We watched the video of the Apollo 11 landing on the Moon and Neil Armstrong’s first steps on it. The kids chuckled as he “hippity hopped” his way across the surface and were enthralled with what the Moon felt and looked like.
To explain what a crater was, we completed a simple activity that was a favorite in my classroom. To do this, we all went outside and collected three rocks. (Each child had to find a small, medium, and palm sized rock.) We then came inside and read the book, If You Decide to Go To The Moon. (I highly recommend this book.)
Then we made a moon out of a round platter and flour. We talked about why the Moon has craters and discussed what would happen if we dropped meteors (rocks) on our moon. The kids were more than happy to make predictions and test their ideas. One at a time, they dropped their rocks onto our moon and discussed what happened.
They were so excited as the rocks made craters and splattered flour all over the black sheet I had placed on the carpet!
We then tested what would happen if we stood on top of a chair and dropped a meteor.
As the experiment continued, the students began to notice that if they chose to drop a large meteor, the crater would be larger. They also realized that the height from which they dropped the meteor also mattered. As connections were being made, the students began to connect what they were observing to velocity and distance. This simple activity filled in many gaps and answered many of my students questions.

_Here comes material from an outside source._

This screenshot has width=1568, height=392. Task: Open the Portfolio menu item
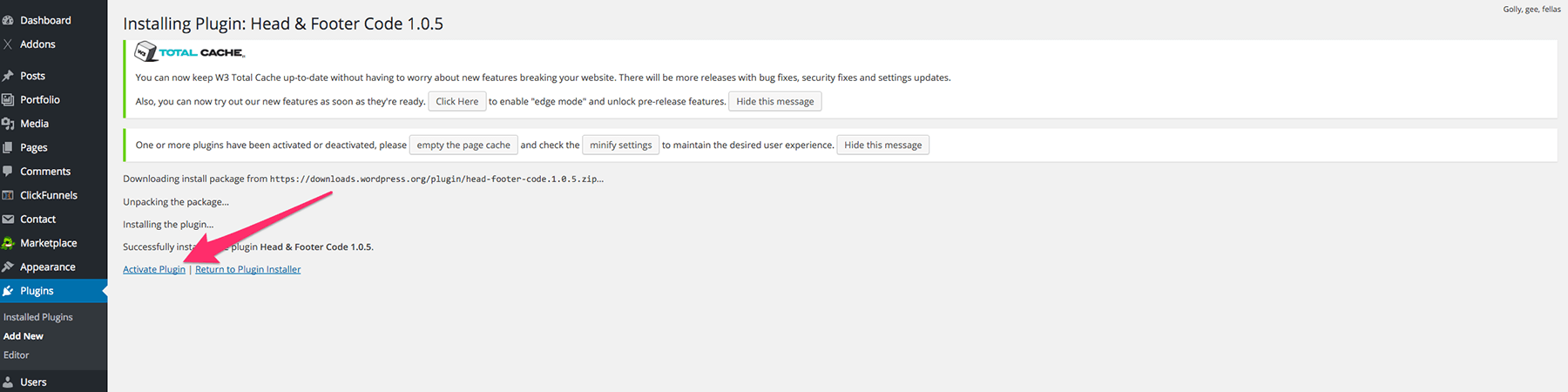[x=40, y=100]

Another question that my students wanted to investigate pertained to orbit and rotation. To help my students understand these concepts, I set up a top investigation. To do this, I paced a hula hoop on the floor (to contain the tops) and then showed my students how to spin them. They created a game where each child took a top and the last top spinning, was the winner! (I felt transported back in time by this game! Old school games for the win!!)
(I purchased these tops from Nova Natural. You can get them here:
After they had a good grasp of these terms, we related this newly acquired knowledge to the phases of the Moon which then led to the famous Oreo Moon Phases activity. My students had a blast preparing their new moons, first quarter moons, full moons, and last quarter moons.

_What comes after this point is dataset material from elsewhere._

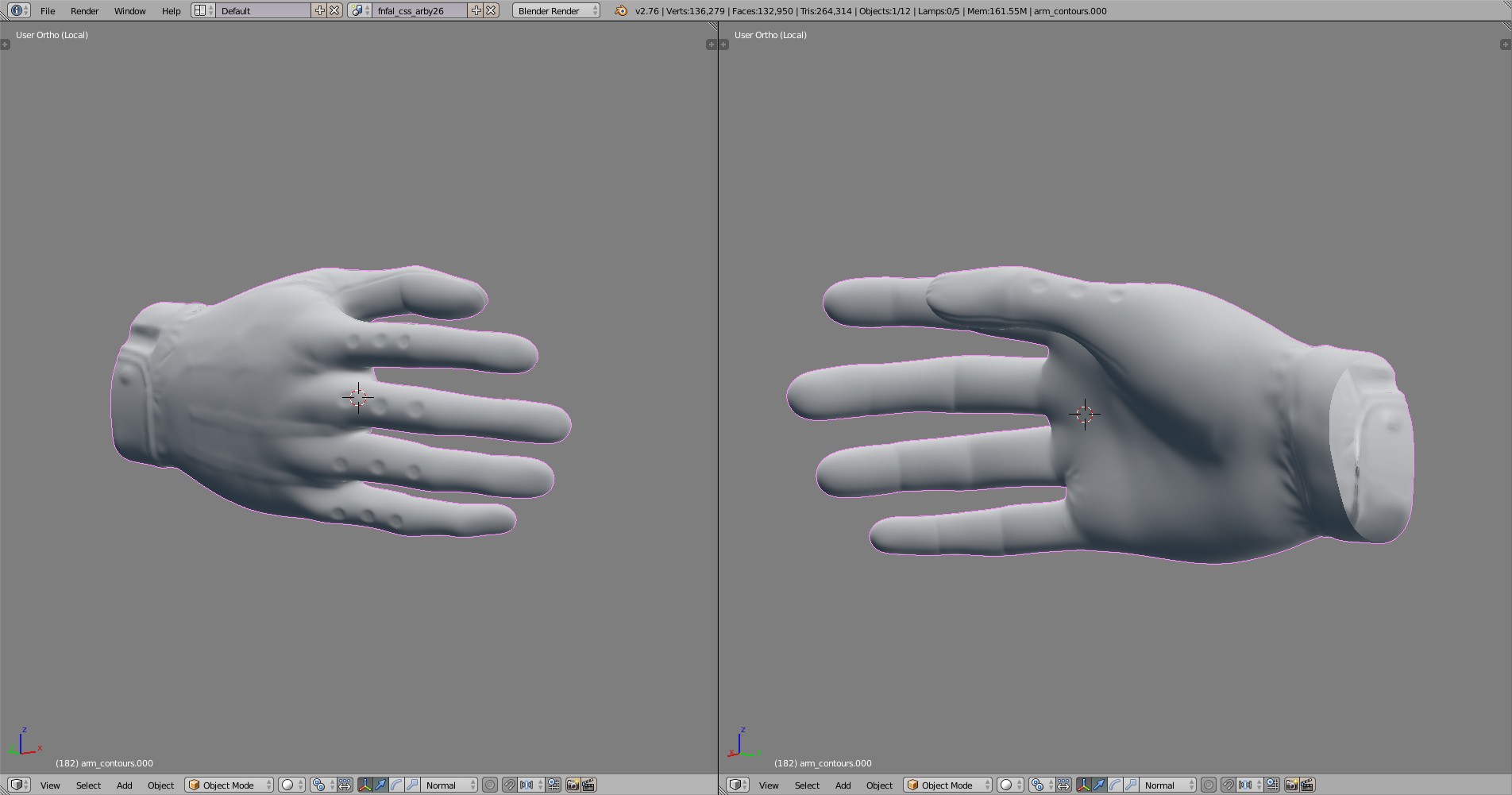Click the Default screen layout name field
This screenshot has width=1512, height=795.
coord(264,10)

However, eating their moons was the best part!
(Before they ate their “work,” I had them orally tell me the phases of the Moon. Afterwards, they documented what we did in their journals.)
One last activity that we completed while learning more about the Moon was a craft. We created a mixture of white flour and white paint. (I kept adding flour until the paint was thick.) The kids used this mixture to paint a moon on a black piece of card stock.
Then, they used empty water bottles to create craters on the surface of their moons.
Finally, we wrote sentences about their moons (not pictures) to add to their craft.